25.8.2(土) 天気;晴れ 気温25℃
 高城神社の境内にあったものです。
 諫早市文化財や史跡を見に行くと、必ず出てくる「若杉春后(しゅんご)」と「土橋貞恵」、今回は「若杉」さんでしたか。w
 若杉さんがこのブログに初めて出たのは「2014年11月24日の記事『若杉春后翁居宅跡』」です。 もう11年前の話か、思い出すな〜ゴルフ場の恐怖!w
 境内にあったものは「若杉霊神」と名前がついていました。
「若杉春后は諌早藩士で晩年を森山町井牟田名で晴耕雨読の生活を送っていた。生来、学問を好み詩文にたけ、また書にも優れていた。この人が世に霊神として仰がれ郷土諌早の救世主として敬われるようになったの次のような理由からである。

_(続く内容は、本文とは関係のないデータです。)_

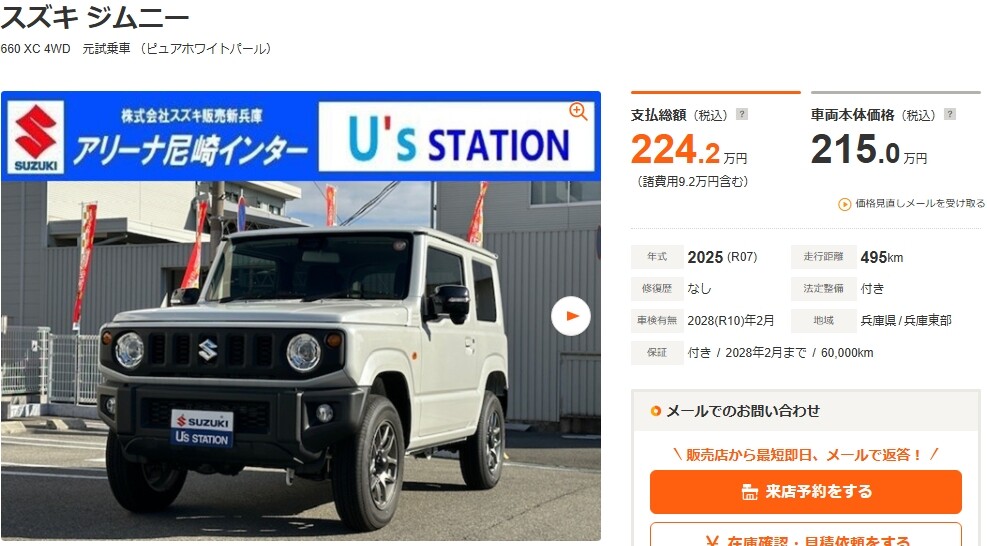Image resolution: width=987 pixels, height=546 pixels.
Task: Click the メールでのお問い合わせ heading
Action: (x=743, y=411)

 寛延三年(1750年)佐賀藩は藩財政のたて直しと諌早領主の不調法を理由に諌早領内の四千石を没収した。これまで、度重なる佐賀よりの圧政に耐えかねた領内数万の農民は諌早領主を思うあまり、遂に佐賀藩に対し反旗を翻し決起した。世に言う諌早の百姓騒動である。この時、春后は七十二歳の高齢であったが(居宅跡の解説と1歳ズレてるな)、佐賀藩の仕打ちに悲憤し、この騒動の先頭に立ち、長崎奉行・日田代官・大阪城代を通じ事の真意を幕府に訴えようとした。
 しかしこの行動は佐賀藩の知るところとなり、春后等は捕らえられ、佐賀で処刑された。その後、この一連の事件を佐賀藩でも勘案してか、十七年後の明和四年(1767年)先に没収した四千石を佐賀藩鍋島直茂公の百五十年祭の供養という名目で返還してきた。このことは若杉春后等が一命を賭して働いた賜ものであるとして、第十一代領主茂図(しげつぐ)公は春后の遺徳をたたえ、この若杉霊神を建立したのである。」
 なお、もう一枚の解説板には「佐賀本藩の後継問題に八代領主茂行が関与した際に領主の蟄居(※)、領地の取り上げがあり」と不調法の内容がもう少し詳しく書かれていました。
※蟄居(ちっきょ)・・・①家に閉じこもって外出しないこと、②江戸時代、武士に与えた謹慎刑
 タイトルに『2基』としているのは、実はこの霊神の隣にもう1基ありまして、
こちらを「若杉霊神表義碑」としています。
 表義碑は、「春后の功績を広く知らせることを目的として、北高来郡教育会が昭和十五年に建立したものです。諌早出身の教育者 西村房太郎が碑文を書いています。」